The Telegraph, Calcutta
Thursday, May 29, 2003
Nakhoda Masjid: A magical blend of form and aesthetics to create volume and space
The majestic form and prominence of Nakhoda Masjid, in the din and bustle of central Calcutta, the remarkable mosque of Prince Ghulam Mohammad in Tollygunge, or the intricate stucco work and surface decoration on Nawab Wajid Ali Shah’s tomb in Metiabruz. These unique monuments of Islamic architecture in Calcutta could soon become the focus of a comprehensive restoration drive.
The Geneva-based Aga Khan Trust for Culture is considering a city NGO’s proposal to support a project for preservation and restoration of historical buildings of Muslim architecture and important public buildings used by Muslims in Calcutta and the rest of Bengal.

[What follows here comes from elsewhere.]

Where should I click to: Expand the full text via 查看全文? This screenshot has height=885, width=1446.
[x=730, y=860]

Center for Human Settlements International (Habitat Center) had appealed to the Trust to fund documentation and restoration of Muslim architectural structures in town needing immediate repair, under the Trust’s Historical Cities Support Programme. The programme seeks to revitalise historic buildings and public spaces.
“We are extremely encouraged by the prompt response from Suha Ozkan, secretary-general of the Aga Khan Award in Architecture Committee, to whom I had sent the restoration-support proposal last month,” says architect K.P. Bhattacharjee, executive director, Habitat Center. Ozkan wrote back, saying he has found the project “most interesting” and forwarded the proposal to the Trust’s general manager Luis Monreal and to Stefano Bianca, director of the Historic Cities Support Programme.

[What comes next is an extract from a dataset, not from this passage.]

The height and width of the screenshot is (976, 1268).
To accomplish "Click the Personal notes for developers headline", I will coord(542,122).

Bhattacharjee, former chairman of the eastern and West Bengal chapter of the Indian Institute of Architects, has been appointed a nominator to the Aga Khan Award in Architecture Committee for the 2002-04 cycle. His design project on a sustainable residential complex in New Alipore has also been selected for preservation in the Aga Khan Architectural Archives.
“It would be a wonderful gift to the city if the Trust comes forward with resources to restore these magnificent Muslim monuments, languishing from decades of neglect. The essential character of Islamic architecture in Calcutta is a rare blend of Hindu, Mughal, colonial and Greek styles, and it would be a pity if these splendid structures wither away,” says the ex-professor of architecture, Jadavpur University.
Habitat Center, engaged in sustainable development of human settlements and protection of natural habitat and built environment, has approached Archaeological Survey of India and the PWD for suggestions. “We recognise the need for a concerted effort to preserve buildings connected with the life and culture of the Muslim community within this state. Hence, ideas from all concerned are welcome,” says the executive director.
The NGO is also listing Muslim buildings in the districts, like the Hazarduari complex in Murshidabad, besides a few Wakf Board schools and some old residential properties, which need immediate restoration. The Aga Khan Trust for Culture, which “places a special emphasis on the built environment”, has sought details of the project plan and could send experts down for an on-the-spot assessment.